Southern Cross 4 (British Registry Official Number 98988) was a three-masted schooner, foremast, square-rigged, main and mizzen, fore-and-aft rig. 240 tons with an auxiliary steam engine. The ship was built in Wivenhoe, Essex, England by Forrest & Sons in 1891 at a cost about £9,000, which was contributed by Bishop John Richardson Selwyn and others. This ship was in service from 1892 to 1902. When this vessel was sold, her engine was removed, and she operated as a cargo vessel around Australia and New Zealand until being lost with all hands off King Island, Tasmania in 1920.

===Southern Cross No. 5===
Southern Cross 5 was a steel three-masted schooner with an auxiliary steam engine. This ship was built in Newcastle upon Tyne by Armstrong Whitworth & Co., with £1,000 towards construction contributed by the Society for Promoting Christian Knowledge, London. She was launched by Bishop Cecil Wilson in 1903. Her officers in 1914 included: William Sinker R.N.R. (captain), H. Burgess R.N.R. (chief officer), R. Gardner R.N.R. (second officer), W. Pitcher (chief engineer) and J. Murray (bosun).

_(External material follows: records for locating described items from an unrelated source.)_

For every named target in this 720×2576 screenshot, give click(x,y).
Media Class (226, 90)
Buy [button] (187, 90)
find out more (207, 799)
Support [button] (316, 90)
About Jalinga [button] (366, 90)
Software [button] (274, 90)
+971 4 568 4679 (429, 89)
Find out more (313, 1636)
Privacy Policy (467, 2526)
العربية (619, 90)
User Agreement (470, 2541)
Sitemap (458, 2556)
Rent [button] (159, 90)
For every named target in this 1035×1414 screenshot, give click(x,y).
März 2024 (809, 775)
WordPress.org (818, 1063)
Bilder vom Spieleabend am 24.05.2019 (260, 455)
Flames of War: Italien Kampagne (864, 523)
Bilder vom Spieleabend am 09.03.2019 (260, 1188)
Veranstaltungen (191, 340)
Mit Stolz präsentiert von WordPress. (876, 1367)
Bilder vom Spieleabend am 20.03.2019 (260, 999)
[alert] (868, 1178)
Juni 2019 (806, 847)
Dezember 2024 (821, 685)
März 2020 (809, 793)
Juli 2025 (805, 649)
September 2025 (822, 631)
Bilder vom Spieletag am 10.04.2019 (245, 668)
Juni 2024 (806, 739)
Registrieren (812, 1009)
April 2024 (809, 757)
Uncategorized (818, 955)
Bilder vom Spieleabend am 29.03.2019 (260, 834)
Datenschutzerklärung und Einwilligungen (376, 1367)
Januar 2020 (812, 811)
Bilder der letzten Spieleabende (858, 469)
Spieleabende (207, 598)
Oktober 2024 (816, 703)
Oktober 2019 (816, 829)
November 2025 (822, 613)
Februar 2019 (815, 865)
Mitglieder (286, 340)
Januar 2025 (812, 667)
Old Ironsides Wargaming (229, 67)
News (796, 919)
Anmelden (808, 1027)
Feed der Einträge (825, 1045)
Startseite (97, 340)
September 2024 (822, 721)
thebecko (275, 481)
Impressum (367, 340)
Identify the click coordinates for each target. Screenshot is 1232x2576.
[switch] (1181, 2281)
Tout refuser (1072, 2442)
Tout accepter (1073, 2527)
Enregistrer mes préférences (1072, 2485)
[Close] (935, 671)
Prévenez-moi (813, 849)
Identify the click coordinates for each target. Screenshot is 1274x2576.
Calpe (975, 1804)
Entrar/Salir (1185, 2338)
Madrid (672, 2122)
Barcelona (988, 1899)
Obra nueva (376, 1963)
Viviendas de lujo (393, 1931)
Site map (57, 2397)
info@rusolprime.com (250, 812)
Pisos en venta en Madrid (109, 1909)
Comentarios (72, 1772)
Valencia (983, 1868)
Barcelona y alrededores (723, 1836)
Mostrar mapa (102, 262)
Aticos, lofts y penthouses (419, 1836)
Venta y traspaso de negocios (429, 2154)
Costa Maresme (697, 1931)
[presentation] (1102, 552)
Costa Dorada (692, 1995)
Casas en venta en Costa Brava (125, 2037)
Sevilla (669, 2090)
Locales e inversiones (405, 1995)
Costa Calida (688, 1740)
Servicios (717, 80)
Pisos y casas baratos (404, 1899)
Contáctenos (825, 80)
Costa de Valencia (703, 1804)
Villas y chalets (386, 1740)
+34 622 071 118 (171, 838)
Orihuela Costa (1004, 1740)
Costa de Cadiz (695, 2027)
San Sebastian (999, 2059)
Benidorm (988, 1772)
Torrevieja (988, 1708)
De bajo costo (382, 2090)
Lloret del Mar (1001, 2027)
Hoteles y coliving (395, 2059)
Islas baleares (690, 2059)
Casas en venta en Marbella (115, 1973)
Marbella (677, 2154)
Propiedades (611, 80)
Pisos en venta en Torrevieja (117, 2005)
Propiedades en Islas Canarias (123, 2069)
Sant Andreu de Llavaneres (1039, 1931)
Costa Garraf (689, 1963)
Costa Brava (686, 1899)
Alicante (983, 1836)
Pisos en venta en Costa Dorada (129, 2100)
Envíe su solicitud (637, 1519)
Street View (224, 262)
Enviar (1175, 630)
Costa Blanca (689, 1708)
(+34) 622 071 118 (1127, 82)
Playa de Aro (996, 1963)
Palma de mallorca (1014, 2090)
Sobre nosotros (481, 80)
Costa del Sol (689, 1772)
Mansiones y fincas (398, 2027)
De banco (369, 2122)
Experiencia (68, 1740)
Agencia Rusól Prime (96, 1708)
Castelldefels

===Southern Cross No. 6===
Southern Cross 6 was steamer of 500 tons. The ship was wreaked in November 1932 on its first voyage into the islands. She was caught in a squall and driven onto a coral reef near Aneityum island of Vanuatu.

===Southern Cross No. 7===

Southern Cross 7 (also known as Akanina, “the ship of all of us”) arrived in Tulagi harbour several months after the loss of Southern Cross 6 and her cargo, due to the immediate action by the Melanesian Mission Secretaries in both England and New Zealand. She was a twin-screw diesel powered ship, with a length of 110 feet and a breadth of 28 feet. She was 298.33 tons gross. She was sold in 1955.

===Southern Cross No. 8===
Southern Cross 8 arrived in Honiara, Guadalcanal, Solomon Islands from Australia after 1955, and she was wrecked soon after during a storm at Maravovo on the north west coast of Guadalcanal.

===Southern Cross No. 9===
Southern Cross 9 was built in Australia in 1962 at the request of the Bishop of Melanesia, Alfred Thomas Hill. She is currently in service after refurbishing and rededication in 2005 by Archbishop Ellison Pogo. As of late 2009, the ship was based at the Taroaniara Anglican Mission Station on the Nggela Islands.